Entries taken from a collection
---------------

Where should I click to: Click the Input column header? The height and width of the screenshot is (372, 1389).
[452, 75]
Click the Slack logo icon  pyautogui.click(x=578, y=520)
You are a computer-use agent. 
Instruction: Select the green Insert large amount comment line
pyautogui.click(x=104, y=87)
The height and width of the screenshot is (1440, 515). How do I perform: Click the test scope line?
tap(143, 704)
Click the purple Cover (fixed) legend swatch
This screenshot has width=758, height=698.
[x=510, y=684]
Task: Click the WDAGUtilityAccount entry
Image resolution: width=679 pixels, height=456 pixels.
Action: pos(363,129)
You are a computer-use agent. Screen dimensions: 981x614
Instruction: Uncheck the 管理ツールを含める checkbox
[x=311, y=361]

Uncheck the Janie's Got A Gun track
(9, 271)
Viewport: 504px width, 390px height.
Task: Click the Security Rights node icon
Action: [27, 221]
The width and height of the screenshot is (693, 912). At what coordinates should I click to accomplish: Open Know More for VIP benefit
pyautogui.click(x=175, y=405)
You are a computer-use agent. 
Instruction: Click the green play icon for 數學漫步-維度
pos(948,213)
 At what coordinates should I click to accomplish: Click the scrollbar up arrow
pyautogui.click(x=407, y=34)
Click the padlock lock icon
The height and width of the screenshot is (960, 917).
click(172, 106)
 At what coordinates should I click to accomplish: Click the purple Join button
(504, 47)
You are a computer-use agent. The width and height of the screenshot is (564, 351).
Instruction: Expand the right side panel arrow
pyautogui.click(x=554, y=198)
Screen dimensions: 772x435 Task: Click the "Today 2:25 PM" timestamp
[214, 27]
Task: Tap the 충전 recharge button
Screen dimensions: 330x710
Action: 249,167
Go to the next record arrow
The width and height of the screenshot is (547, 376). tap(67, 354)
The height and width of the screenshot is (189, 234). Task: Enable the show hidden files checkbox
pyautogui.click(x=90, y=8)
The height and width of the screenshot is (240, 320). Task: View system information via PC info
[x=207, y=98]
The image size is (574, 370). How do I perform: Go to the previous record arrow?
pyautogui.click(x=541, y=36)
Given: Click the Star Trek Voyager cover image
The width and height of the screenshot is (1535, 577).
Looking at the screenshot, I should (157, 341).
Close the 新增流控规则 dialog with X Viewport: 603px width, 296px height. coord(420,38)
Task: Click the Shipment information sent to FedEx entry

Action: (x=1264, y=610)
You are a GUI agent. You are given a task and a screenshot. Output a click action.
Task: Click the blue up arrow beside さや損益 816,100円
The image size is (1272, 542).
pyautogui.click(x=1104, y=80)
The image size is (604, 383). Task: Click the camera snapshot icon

---------------

▶ BRIEF:
Every line above should be written out again exactly as it stands.

▶ TASK SOLUTION:
Where should I click to: Click the Input column header? The height and width of the screenshot is (372, 1389).
[452, 75]
Click the Slack logo icon  pyautogui.click(x=578, y=520)
You are a computer-use agent. 
Instruction: Select the green Insert large amount comment line
pyautogui.click(x=104, y=87)
The height and width of the screenshot is (1440, 515). How do I perform: Click the test scope line?
tap(143, 704)
Click the purple Cover (fixed) legend swatch
This screenshot has width=758, height=698.
[x=510, y=684]
Task: Click the WDAGUtilityAccount entry
Image resolution: width=679 pixels, height=456 pixels.
Action: pos(363,129)
You are a computer-use agent. Screen dimensions: 981x614
Instruction: Uncheck the 管理ツールを含める checkbox
[x=311, y=361]

Uncheck the Janie's Got A Gun track
(9, 271)
Viewport: 504px width, 390px height.
Task: Click the Security Rights node icon
Action: [27, 221]
The width and height of the screenshot is (693, 912). At what coordinates should I click to accomplish: Open Know More for VIP benefit
pyautogui.click(x=175, y=405)
You are a computer-use agent. 
Instruction: Click the green play icon for 數學漫步-維度
pos(948,213)
 At what coordinates should I click to accomplish: Click the scrollbar up arrow
pyautogui.click(x=407, y=34)
Click the padlock lock icon
The height and width of the screenshot is (960, 917).
click(172, 106)
 At what coordinates should I click to accomplish: Click the purple Join button
(504, 47)
You are a computer-use agent. The width and height of the screenshot is (564, 351).
Instruction: Expand the right side panel arrow
pyautogui.click(x=554, y=198)
Screen dimensions: 772x435 Task: Click the "Today 2:25 PM" timestamp
[214, 27]
Task: Tap the 충전 recharge button
Screen dimensions: 330x710
Action: 249,167
Go to the next record arrow
The width and height of the screenshot is (547, 376). tap(67, 354)
The height and width of the screenshot is (189, 234). Task: Enable the show hidden files checkbox
pyautogui.click(x=90, y=8)
The height and width of the screenshot is (240, 320). Task: View system information via PC info
[x=207, y=98]
The image size is (574, 370). How do I perform: Go to the previous record arrow?
pyautogui.click(x=541, y=36)
Given: Click the Star Trek Voyager cover image
The width and height of the screenshot is (1535, 577).
Looking at the screenshot, I should (157, 341).
Close the 新增流控规则 dialog with X Viewport: 603px width, 296px height. coord(420,38)
Task: Click the Shipment information sent to FedEx entry

Action: (x=1264, y=610)
You are a GUI agent. You are given a task and a screenshot. Output a click action.
Task: Click the blue up arrow beside さや損益 816,100円
The image size is (1272, 542).
pyautogui.click(x=1104, y=80)
The image size is (604, 383). Task: Click the camera snapshot icon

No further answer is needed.